Within the MLP Index, large cap MLPs outperformed the smaller ones, as evidenced by the disparity between the 0.3% price change for the Alerian MLP Index and 0.3% decline for the Equal Weight version.
On the commodity front, WTI oil price dropped to a six month low on Wednesday, before recovering to close out the week roughly flat. Natural gas prices bounced 4.5% this week, but that wasn’t enough to pull up ethane (down 2.7%).
Earnings: Exports in Focus
It was another busy week of earnings releases, with more than 40 MLPs reporting. Results were mixed, but when results failed to meet the Street’s expectations, research analysts were able rationalize the weaker than expected results in various ways. Below are some paraphrased examples of what analysts wrote about earnings.
- Despite miss, growth story intact
- Thesis unchanged despite miss
- Drop down timing issues lead to miss vs. expectations
- EBITDA miss, but DCF beat on lower than expected maintenance capex
- Miss, but guidance maintained as volumes are expected to ramp in 2H14
- Growth backlog building, giving us comfort despite weak quarter
On the conference calls, the clear focus was trying to figure out which MLPs might have the ability to join the condensate exporting party that Pioneer and EPD started last month. The consensus seems to be that PAA is closest to joining the party. Also notable, analysts pressed management for details on DPM’s small Chesapeake export terminal project to export butane from the Marcellus Shale.

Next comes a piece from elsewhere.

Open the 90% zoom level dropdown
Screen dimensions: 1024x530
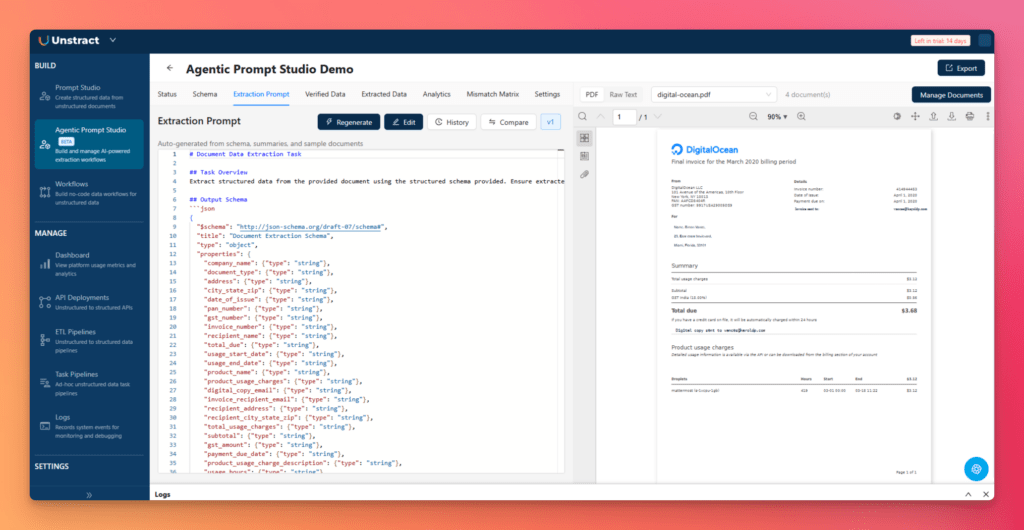click(x=776, y=117)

The investment community is eager to identify future potential beneficiaries from exports of abundant U.S. resources, and with good reason. Firms that have the ability to provide export outlets today produced strong results in 2Q (EPD, NGLS, OILT and SXL all handily beat expectations). Further conflict in Iraq escalated over the weekend. Increased geopolitical conflict could potentially provide cover for approving further condensate exports under the rationale of providing secure supply to the global market. Worth monitoring, but likely something for the next administration to tackle.

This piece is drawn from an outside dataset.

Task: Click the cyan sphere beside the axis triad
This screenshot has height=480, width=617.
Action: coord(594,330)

There are a few final earnings announcements to come next week. Beyond earnings, and potentially an overnight offering or two between now and the end of the month, I expect the news flow to slow substantially by the end of this coming week. The IPO window is closed until after Labor Day, but it should be a very crowded capital markets calendar in the Fall.
Winners & Losers
LGP was the runaway winner this week after it announced the latest transformative M&A transaction in the MLP space. Read about the transaction below, but it was a combination of the ETP/SUSS deal and the DVN/XTEX deal that dramatically changed the expected growth profile of LGP. IPO HMLP was the second best performer for the week, which is consistent with last week when the 3 IPOs led the MLP sector’s returns. DKL popped 11% after posting results that blew away expectations and that included 2.0x quarterly coverage. HCLP and ENBL round out the top 5.
HCLP went from bottom 5 last week to top 5 this week. GLOP and BKEP went the other way, from the top 5 to the bottom 5.

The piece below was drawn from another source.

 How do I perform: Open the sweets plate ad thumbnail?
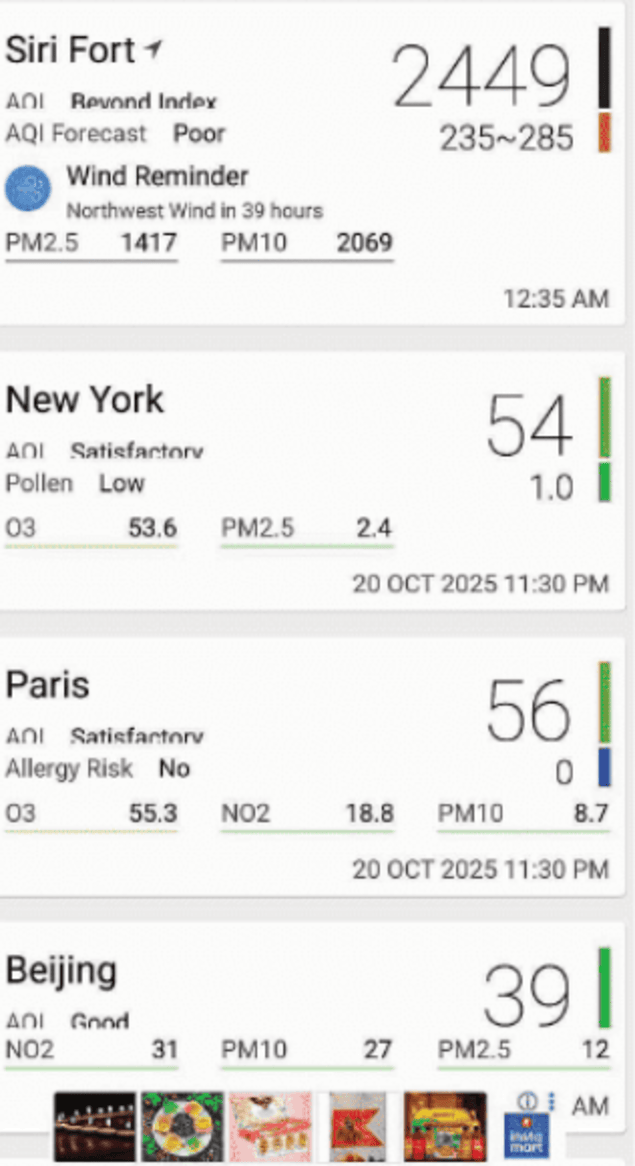point(182,1126)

For the year to date, BWP has caught and passed EROC, which means we have a new biggest losing MLP this week. MMLP joined the bottom 5 after its rough week. On the upside, GLOP dropped from 2nd to 5th, but the other top performers remained intact.
We had another successful MLP IPO launch this week, making it 10 MLP IPOs for 2014 so far. 9 out of those 10 closed their first day of trading up from IPO price. The one broken IPO of 2014 was coal producer Foresight Energy (FELP). Also, while MLPs didn’t get the cover of Barron’s this week, there were two articles relevant to MLP investors. One was the annual round table MLP discussion, which this year featured two research analysts (Michael Blum from Wells Fargo, Becca Followill from US Capital), one tax attorney (Tim Fenn, whose middle name might be MLP), and one buy side representative (Doug Rachlin of Neuberger Berman). The second article covered the topic of yieldco renewable spin offs from utilities, and how they were similar to MLPs.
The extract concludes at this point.